Seriously vanishing oatmeal cookies

August 14, 2010 § 1 Comment



I tend to hoard a lot of things — I collect little notebooks and spend about a week writing in each one, I have enough dresses to never repeat one on a night out for a year, and I buy all sorts of new ingredients, only to make one dessert with each one and then feel lost as to what to do with the remainders. I buy fresh lavender, rose water, seven different types of dark chocolate (semisweet, orange-scented, 75%, 85%, unsweetened, you get the picture) and all kinds of different nuts and dried fruits without usually a very coherent idea of what to do with them. Thus, I often end up with random quantities of ingredients, so that there is always a handful or two leftover after I have made whatever I fancied making that day.

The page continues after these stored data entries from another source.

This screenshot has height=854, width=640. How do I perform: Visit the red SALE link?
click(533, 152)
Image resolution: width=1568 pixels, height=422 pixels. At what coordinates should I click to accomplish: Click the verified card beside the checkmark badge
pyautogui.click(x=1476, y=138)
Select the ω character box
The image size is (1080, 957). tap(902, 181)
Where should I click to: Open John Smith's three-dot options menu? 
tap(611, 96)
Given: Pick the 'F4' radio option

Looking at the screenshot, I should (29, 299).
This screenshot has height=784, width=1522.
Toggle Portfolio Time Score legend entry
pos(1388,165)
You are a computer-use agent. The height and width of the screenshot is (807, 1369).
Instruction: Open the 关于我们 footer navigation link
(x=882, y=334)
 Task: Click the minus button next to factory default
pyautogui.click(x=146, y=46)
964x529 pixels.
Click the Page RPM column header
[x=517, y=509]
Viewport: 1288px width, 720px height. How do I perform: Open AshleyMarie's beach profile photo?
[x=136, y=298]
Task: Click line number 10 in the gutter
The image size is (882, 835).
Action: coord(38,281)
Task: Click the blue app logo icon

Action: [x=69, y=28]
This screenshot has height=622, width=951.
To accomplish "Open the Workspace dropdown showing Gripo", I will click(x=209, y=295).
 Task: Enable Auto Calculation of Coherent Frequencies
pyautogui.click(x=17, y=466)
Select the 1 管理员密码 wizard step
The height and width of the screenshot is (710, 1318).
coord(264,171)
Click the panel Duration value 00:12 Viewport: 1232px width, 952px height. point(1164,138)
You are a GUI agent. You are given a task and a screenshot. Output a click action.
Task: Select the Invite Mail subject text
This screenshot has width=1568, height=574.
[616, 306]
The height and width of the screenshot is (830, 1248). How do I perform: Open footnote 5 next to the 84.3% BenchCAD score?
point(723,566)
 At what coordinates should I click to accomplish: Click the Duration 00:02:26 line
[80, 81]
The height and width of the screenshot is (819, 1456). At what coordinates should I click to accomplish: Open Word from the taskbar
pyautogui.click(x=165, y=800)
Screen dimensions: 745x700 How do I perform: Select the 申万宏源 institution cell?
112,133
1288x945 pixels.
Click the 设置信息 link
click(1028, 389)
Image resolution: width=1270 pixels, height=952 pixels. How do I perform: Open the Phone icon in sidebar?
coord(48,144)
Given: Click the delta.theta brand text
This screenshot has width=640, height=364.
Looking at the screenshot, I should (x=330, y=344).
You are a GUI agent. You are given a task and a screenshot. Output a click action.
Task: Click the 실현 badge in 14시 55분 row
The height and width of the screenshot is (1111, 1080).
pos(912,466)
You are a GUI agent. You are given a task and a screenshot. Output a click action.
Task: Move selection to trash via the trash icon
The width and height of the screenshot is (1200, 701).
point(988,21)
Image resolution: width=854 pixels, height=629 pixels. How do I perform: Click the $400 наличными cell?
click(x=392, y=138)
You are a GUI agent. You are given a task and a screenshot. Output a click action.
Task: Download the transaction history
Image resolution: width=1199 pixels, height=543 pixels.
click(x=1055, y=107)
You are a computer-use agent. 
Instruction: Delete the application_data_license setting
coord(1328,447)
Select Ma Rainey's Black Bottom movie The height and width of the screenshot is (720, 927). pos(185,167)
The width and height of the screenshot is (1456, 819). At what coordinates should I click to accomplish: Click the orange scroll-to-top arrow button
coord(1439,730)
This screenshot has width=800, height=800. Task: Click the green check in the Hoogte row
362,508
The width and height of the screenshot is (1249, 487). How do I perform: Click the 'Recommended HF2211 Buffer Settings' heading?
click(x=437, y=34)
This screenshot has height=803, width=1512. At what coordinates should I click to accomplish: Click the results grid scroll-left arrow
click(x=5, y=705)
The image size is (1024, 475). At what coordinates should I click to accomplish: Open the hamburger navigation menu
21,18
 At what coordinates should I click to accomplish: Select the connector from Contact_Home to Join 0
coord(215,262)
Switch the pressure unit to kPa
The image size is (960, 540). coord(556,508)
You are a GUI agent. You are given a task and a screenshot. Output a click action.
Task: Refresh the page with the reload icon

So this week it came time to start thinking about packing to go home to San Francisco. I encountered piles of clothes I didn’t remember I had, multiple newly-acquired cake and tart pans that I have no idea where to pack, and a very random assortment of dry ingredients in the pantry that I knew none of the boys who usually live in this house will ever use. I had half a bag of large, unsweetened coconut shavings that I used to decorate this cake. I had half a bag of mini chocolate chips, which I had originally bought to replicate the chocolate chip scones Cloister Inn serves at breakfast. This has never happened but somehow the chocolate chips started to disappear on their own anyway. I have a handful of walnuts and a cup or two of sliced almonds, none of which I remember buying. But here all these things are in the kitchen and I’m leaving for good in a week and not taking them with me.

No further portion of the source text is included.